Understandably, the relative atomic masses of isotopes are often not close to whole numbers as they're adjusted for isotope abudandancy eg. $A_r(Cl)\approx35.45$. However, wouldn't one expect the relative atomic masses of individual isotopes to be rather close to whole numbers, given that they're merely the sum of the relative atomic masses of the protons, neutrons, and electrons within the atom and that the masses of protons and neutrons $\approx1$?

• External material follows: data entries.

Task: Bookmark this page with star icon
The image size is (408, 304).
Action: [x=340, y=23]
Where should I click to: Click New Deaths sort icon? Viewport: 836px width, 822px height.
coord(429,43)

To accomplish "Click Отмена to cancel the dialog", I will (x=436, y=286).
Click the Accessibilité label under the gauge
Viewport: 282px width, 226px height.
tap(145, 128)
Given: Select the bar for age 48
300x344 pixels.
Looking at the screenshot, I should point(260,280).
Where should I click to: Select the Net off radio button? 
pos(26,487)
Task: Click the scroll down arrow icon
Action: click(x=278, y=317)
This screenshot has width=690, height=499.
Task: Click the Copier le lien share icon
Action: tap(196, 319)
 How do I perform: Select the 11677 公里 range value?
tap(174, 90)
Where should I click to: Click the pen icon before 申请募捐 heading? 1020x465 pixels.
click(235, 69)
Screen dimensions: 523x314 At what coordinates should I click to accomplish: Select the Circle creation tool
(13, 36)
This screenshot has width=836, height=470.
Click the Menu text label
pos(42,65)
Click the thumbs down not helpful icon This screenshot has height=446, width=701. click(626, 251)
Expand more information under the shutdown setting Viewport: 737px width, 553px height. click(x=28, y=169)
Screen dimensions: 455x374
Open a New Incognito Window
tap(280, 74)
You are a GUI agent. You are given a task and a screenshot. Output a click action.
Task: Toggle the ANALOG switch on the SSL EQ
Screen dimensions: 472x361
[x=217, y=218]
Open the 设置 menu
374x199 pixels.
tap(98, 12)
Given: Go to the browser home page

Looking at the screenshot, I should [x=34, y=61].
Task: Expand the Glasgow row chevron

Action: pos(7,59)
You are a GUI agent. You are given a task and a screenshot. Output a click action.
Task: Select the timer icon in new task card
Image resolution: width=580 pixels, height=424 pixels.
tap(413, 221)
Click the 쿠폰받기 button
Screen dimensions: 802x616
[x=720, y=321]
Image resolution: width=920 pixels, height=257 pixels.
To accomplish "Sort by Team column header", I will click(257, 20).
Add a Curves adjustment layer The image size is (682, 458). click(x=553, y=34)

I.E, we have $Rb-85$, which has a literature $u=84.91$. Attempting to calculate $u$ given proton, neutron and electron count: $$ A_r(p^+) = 37\times 1.0073\approx 37.2701\space Da $$ $$ A_r(n^0)=48\times 1.0087\approx 48.4176\space Da $$ $$ A_r(e^-)=37\times 5.4858\times 10^{-4}\approx 0.02030\space Da$$ $$37.2701+48.4176+0.02030=85.708$$ The answer I get is $85.708$, whereas something close to $84.91$ is expected.

Answer 1

In the world of atomic masses, everything is "weighed" with reference to carbon-12. Unfortunately, this is a circular approach, in the sense that carbon-12 is arbitrarily set to 12 as an exact integer. Today, there is a very small change due to the refining of the definitions of mass/ length in terms of fundamental constants.

There is no reason as to why the mass of a single isotope be an integer. Recall, carbon-12, it is arbitrary. Yes, the count of protons and neutrons is an integer but not their masses. Two centuries ago, atomic weights were all different in the time of Berzelius because they had other standards.

To add insult to injury in the nuclear world, 1+1 is not equal to 2. It is always slightly less. This is one of the fascinating mysteries of nature. The missing mass is accounted by the binding energy of nucleons (protons+neutrons) in the nucleus.

Answer 2

Because the energy involved in nuclear forces holding nuclei together are so large they affect the net mass of the nucleus

The underlying reason is Einstein's famous $E = mc^2$.

The forces that hold nuclei together are very strong, as they have to be to stop charged protons from flying apart because of their electrostatic repulsion. And those really strong nuclear forces involve a lot of energy, which has to come from somewhere.

When multiple protons and neutrons are combined into a stable nucleus (which is stable because the binding forces are strong enough to outweigh the electrostatic repulsion) the result has a much lower energy than the isolated protons and neutrons. And this can be a lot of energy (enough to make a star shine brightly or to create an enormously destructive fusion bomb).

That energy, using Einstein's famous equation, constitutes a significant proportion of the mass of the resulting nucleus so a combination of neutrons and protons into a stable nucleus will have less mass than the sum of the masses of isolated protons and neutrons. In the case you calculate that difference is a little under 1% of the isolated masses of protons and neutrons in the Rb nucleus.

The exact mass defect depends on the specific nucleus which complicates things for chemists who tend to reference atomic masses versus specific isotopes where it is easy to measure (once $\ce{^16O}$, more recently $\ce{^12C}$). But, if you understand the principle, the non-integer masses of isotopes is easy to understand.

And that history of how chemists measure relative nuclear mass also explains why the mass of isolated nuclei are not exact integers (they are measured relative to a specific isotope which has a lower mass than the sum of its isolated components).